Opinião e bom português

Outros ex-atletas do passado também podem ser incluídos na categoria dos que praticam um jornalismo opinativo de qualidade, como o tricampeão mundial Tostão e o ex-flamenguista Junior, que sabem enxergar o futebol além das experiências pessoais. Mas na maioria das apostas feitas em ex-jogadores como comentaristas o resultado beira a tragédia.

É inegável que a voz do ex-atleta aumenta a credibilidade de uma transmissão, por se tratar justamente de alguém com vivências específicas, que faltam ao jornalista, quanto a campo de jogo e meandros do mercado futebolístico. Contudo, a autoridade do formador de opinião não se dá em casos pontuais como estes, mas sim na coerência do discurso, na contextualização da análise e na elucidação objetiva de questões, que o afastem do mero ‘palpiteiro’. Tais fatores consagraram o jornalismo opinativo que, de certa forma, propõe organizar o mundo e oferecer caminhos para as pessoas que se interessam por determinado tema.

O futebol, já dizia Nelson Rodrigues, ‘dentre as coisas menos importantes da vida, é a mais importante’. Não é exagero dizer que se trata do principal entretenimento do povo brasileiro, além de ser cada vez mais um produto que dialoga diretamente com áreas vitais da sociedade, como a economia, a política e a educação.

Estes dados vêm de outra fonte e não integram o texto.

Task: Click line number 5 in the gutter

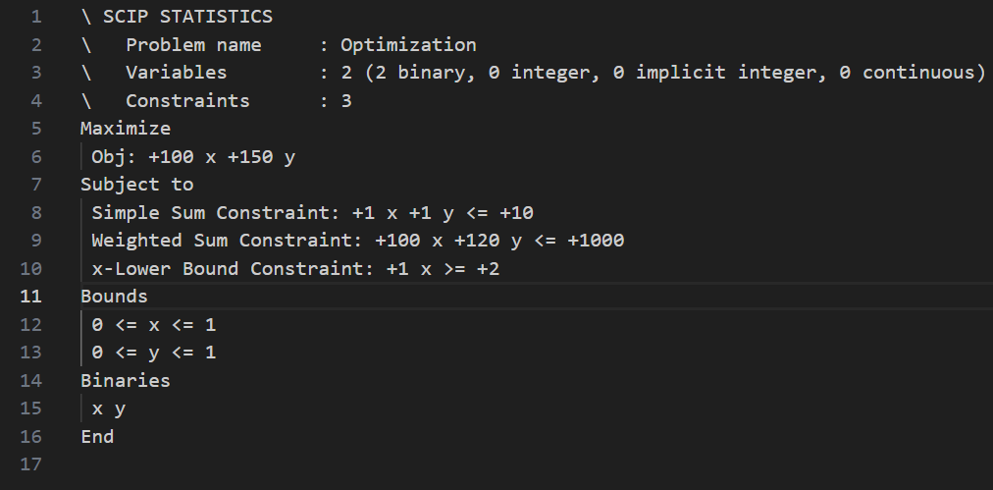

Por essas razões, é indispensável tratá-lo jornalisticamente, com a mesma seriedade dispensada a outras editorias, que tendem a não dar espaço de opinião para palpiteiros mal-informados. Um caminho para o jornalismo esportivo ser levado a sério é a aposta em profissionais competentes para emitir opinião com qualidade e em bom português. Não havendo este tipo de profissional, quem perde é o público, que não pode cobrar qualidade de quem não está preparado para oferecê-la.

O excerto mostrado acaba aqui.